I'd offer to help on the days I could. Obviously you shouldn't have to change your work around, and your son shouldn't cancel trips away. But on the days I or my daughter were around, one of us would help with the basics of feeding the cat. Not necessarily the extras like brushing (unless the cat is some kind of unusually breed who will be in anguish if not brushed for a few days). To be fair, we probably would spend 10 minutes with the cat if we could. But that's because we love cats.

Maybe the neighbour would be able to ask friends/book sitters for the other days, and work out a plan that covers the full two weeks. A complex arrangement and a faff for her, but I would do the things I could do tobhelp, that weren't a huge sacrifice for me.

This is the way my neighbours and I work. We often ask each other for small favours (cat feeding, taking in parcels, picking stuff up from the shops or watching the kids if someone has an appointment, etc). As all my neighbours in my block are single women (in some cases moms) or elderly people, this makes all of our lives a million times easier.

Everyone helps when they easily can. Nobody cancels work trips to help each other though, that would be daft.

It's all about balance.

NoCommentingFromNowOn · 26/06/2026 17:10

Maybe the neighbour would be able to ask friends/book sitters

This does seem a sensible solution but the neighbour has a severe allergy to asking other people and paying for their time.

Boots might sell some cream for that.

catslovehairties · 26/06/2026 17:20

MadKittenWoman · 26/06/2026 16:50

We look out for each other; feed cats, take in parcels, let friends and relatives in if the neighbour is late, listen out for and turn off alarms, that sort of thing. DS did get paid to look after one cat when he lived with us, but he got paid £10 per day. Yes, £2 is very mean and if they are away or busy then they can’t do it. I just want to stress that not all cats are onerous to look after and it’s nice to help out your neighbours if you can.

What's nice is to pay for a professional pet sitter and not guilt-trip your neighbours into doing it for £2 a day.

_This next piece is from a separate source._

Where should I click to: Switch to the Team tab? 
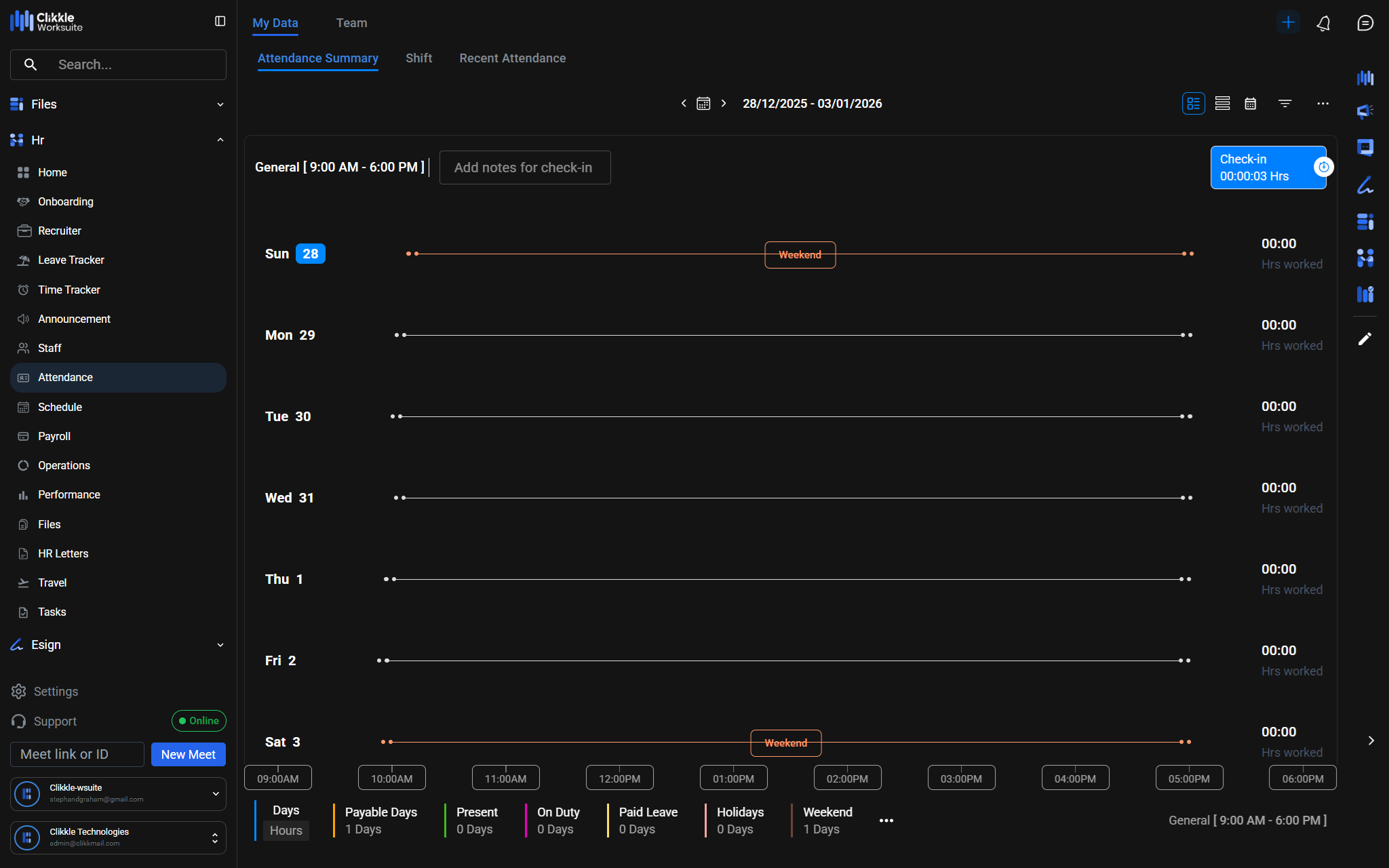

DaringQuoter · 26/06/2026 17:20

YANBU. She could get a cat flap and one of those 7 day food dispensers. I’ve read everything and think you’re in the right. For some people “can’t” means “won’t”, so you have to explain the difference. A bit like “can I “ and “may I”.

MadKittenWoman · 26/06/2026 17:22

godmum56 · 26/06/2026 16:31

so your cat goes missing? or becomes unwell or is hit by a car. Do you expect your holiday carer to shrug their shoulders and say "all I am doing is kibble. not my problem mate"

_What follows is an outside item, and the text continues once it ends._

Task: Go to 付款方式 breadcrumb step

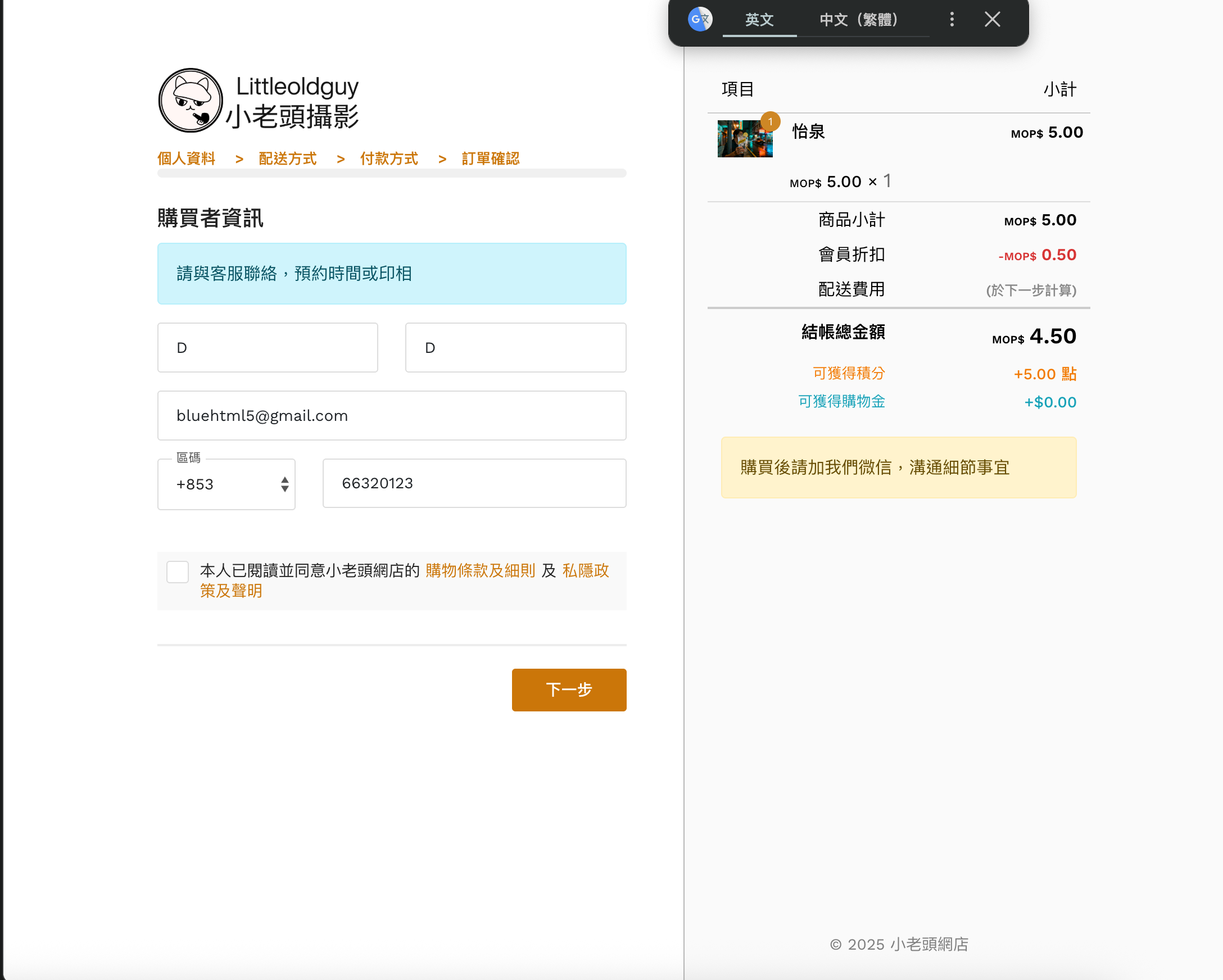Action: click(389, 159)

No! A cat basket is left out and we all tend to use the same vet which is nearby. We all have cars so don’t have to lug the basket 1/4 to 1/2 a mile. Our cats have always had insurance and health plans. The only problems we have ever had in 32 years living here was one young cat who got run over and killed instantly while we were on the plane returning home (our tenants who lived in our basement flat wrapped him in a towel and brought him in) and another elderly cat who dropped dead of a heart attack in our neighbour’s front garden (she wrapped her up and took her into our house while we cut short our UK trip). The same neighbour took another elderly cat to the vets several times when he became ill the day after we arrived home with FIP, during Covid when we had to isolate on returning home. This same cat went missing for a couple of weeks previously when we were not away, and he was found by me putting an ad on social media. If we were away I would do the same. Another cat who also contracted FIP and needed daily injections was looked after by our neighbour and a different tenant.

All I’m saying is: most cats are easy to look after when people are away if someone is willing, and life is better when people help each other out if they can. I am not saying that OP behaved unreasonably in this circumstance.